Nous sommes confrontés à un phénomène qui me réjouit et qui est assez connu tout en étant encore récent : l’augmentation du nombre de personnes qui découvrent la foi et demandent le baptême ou la confirmation. Leur connaissance antérieure du christianisme est souvent très lacunaire au point qu’il leur est ou bien difficile d’en parler parce que la culture spécifique (et le vocabulaire) leur manque, ou bien ils ont acquis des éléments qu’ils ne savent pas comment relier à un ensemble.

La situation n’est pas nouvelle. On voit le dialogue de Philippe et de l’eunuque éthiopien : celui-ci lit Isaïe, leur dialogue aide l’eunuque à comprendre ce qu’il lit et il est baptisé (cf. Actes des Apôtres 8,27-38). C’était une formule rapide des débuts de l’Église, et depuis lors on prend plus de temps.

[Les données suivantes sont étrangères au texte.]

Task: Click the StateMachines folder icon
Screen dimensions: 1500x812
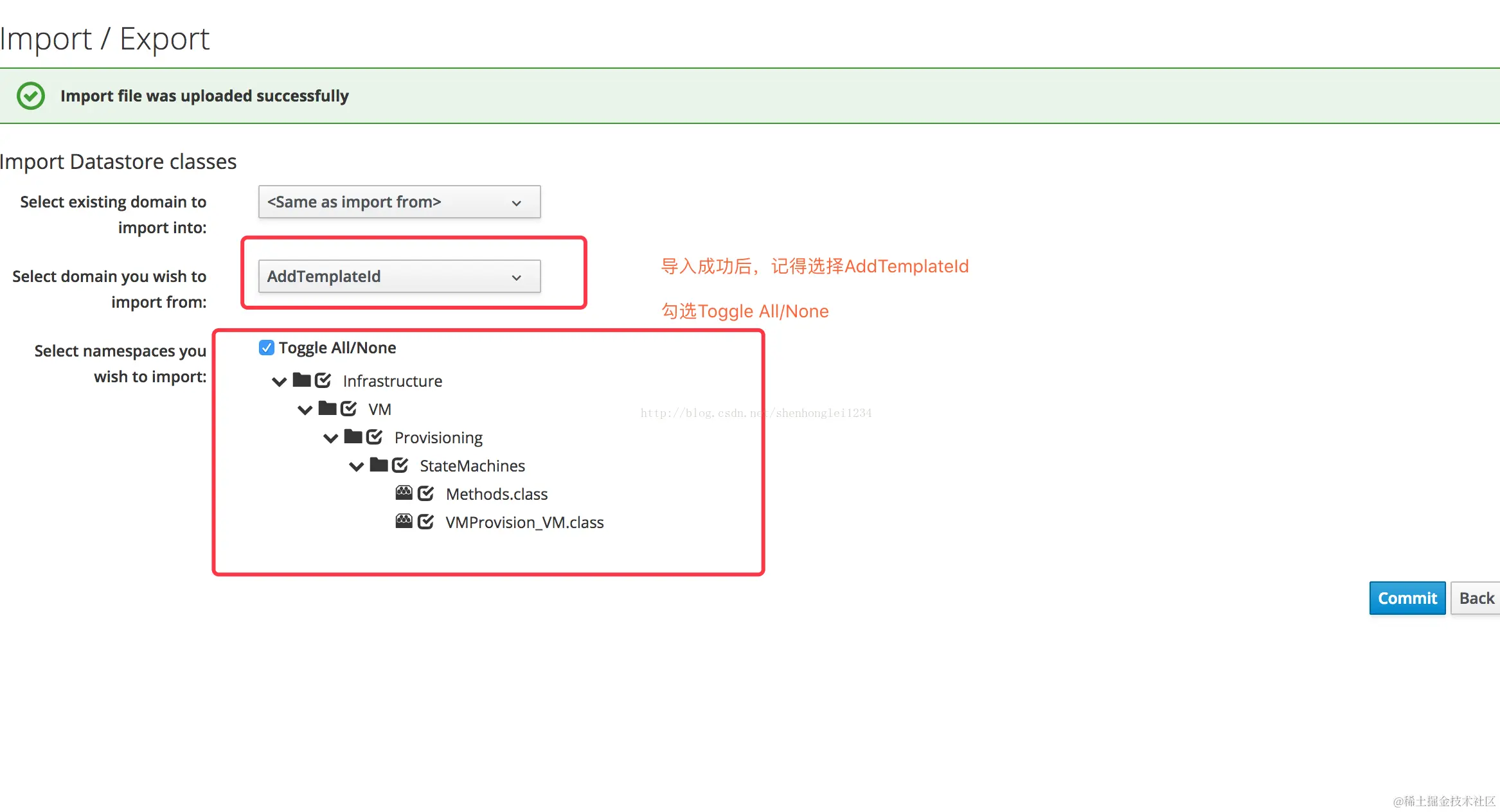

L’exigence du temps est due à la nécessité d’une appropriation libre et d’une intégration dans l’ensemble de la vie de la personne, compte tenu de sa culture. Un facteur à ne pas négliger est l’impact des connaissances ou idées reçues à propos de la foi et l’Église, car celle-ci transporte les grandeurs et les tristesses d’une histoire millénaire.

Dans notre société multiple et fragmentée, comment accueillir des gens qui arrivent avec des histoires et des questions très variées ? Nous ne pouvons les laisser simplement avec leurs questions : nous devons leur annoncer la foi. Et la leur annoncer de manière à leur permettre d’y adhérer librement, compte tenu de leur parcours propre. Il faut donc leur répondre personnellement, car leur imposer d’emblée un ensemble de formules qu’ils ne comprennent pas ne permet pas une réponse libre à l’amour de Dieu. Et il faut en même temps leur permettre de proclamer le credo pour lequel des croyants ont donné leur vie, et justement de répondre ainsi à l’amour de Dieu qui se fait connaître.

Cette transmission que nous pouvons faire passe par nos témoignages personnels. L’Église chante harmonieusement sa foi dans la diversité des voix et des instruments. Un élément qui me paraît crucial est la possibilité pour qui vient à nous de se faire respecter dans sa liberté, et même de se faire offrir la possibilité de comprendre pourquoi elle ira voir ailleurs. Je songe au beau témoignage du nouveau Docteur de l’Église S. John Henry Newman par rapport aux jeunes étudiants qui avaient voulu le suivre dans son cheminement lorsqu’il quittait son poste d’aumônier anglican à Oxford : « Mon grand principe a toujours été ‘vivre et laisser vivre’. Je n’ai jamais eu le calme ou la dignité nécessaires à un leader. Jusqu’à la fin, je n’ai jamais reconnu l’emprise que j’avais sur les jeunes hommes. Ces dernières années, j’ai lu et entendu qu’ils m’imitaient même de diverses manières. J’étais tout à fait inconscient de cela, et je pense que mes amis immédiats savaient trop bien à quel point je serais dégoûté par la nouvelle, pour avoir le cœur de me le dire. »1

Bref : accueillons avec grande joie les recherches de la foi. Mais faisons-le dans le respect des cheminements personnels, car la foi ne peut déboucher sur une réponse à l’amour de Dieu que si elle est libre. Et veillons à ce que les personnes que nous accueillons maintenant ne repartent pas un peu plus tard en disant qu’on les a formatées dans une secte.

+ Charles Morerod OP

 

1) « My great principle ever was, Live and let live. I never had the staidness or dignity necessary for a leader. To the last I never recognized the hold I had over young men. Of late years I have read and heard that they even imitated me in various ways. I was quite unconscious of it, and I think my immediate friends knew too well how disgusted I should be at the news, to have the heart to tell me. » (John Henry Newman, Apologia pro vita sua, Oxford University Press, London …, Bombay, 1913, p.160 [Part 4. History of My Religious Opinions <from 1833 to 1839>], p.160).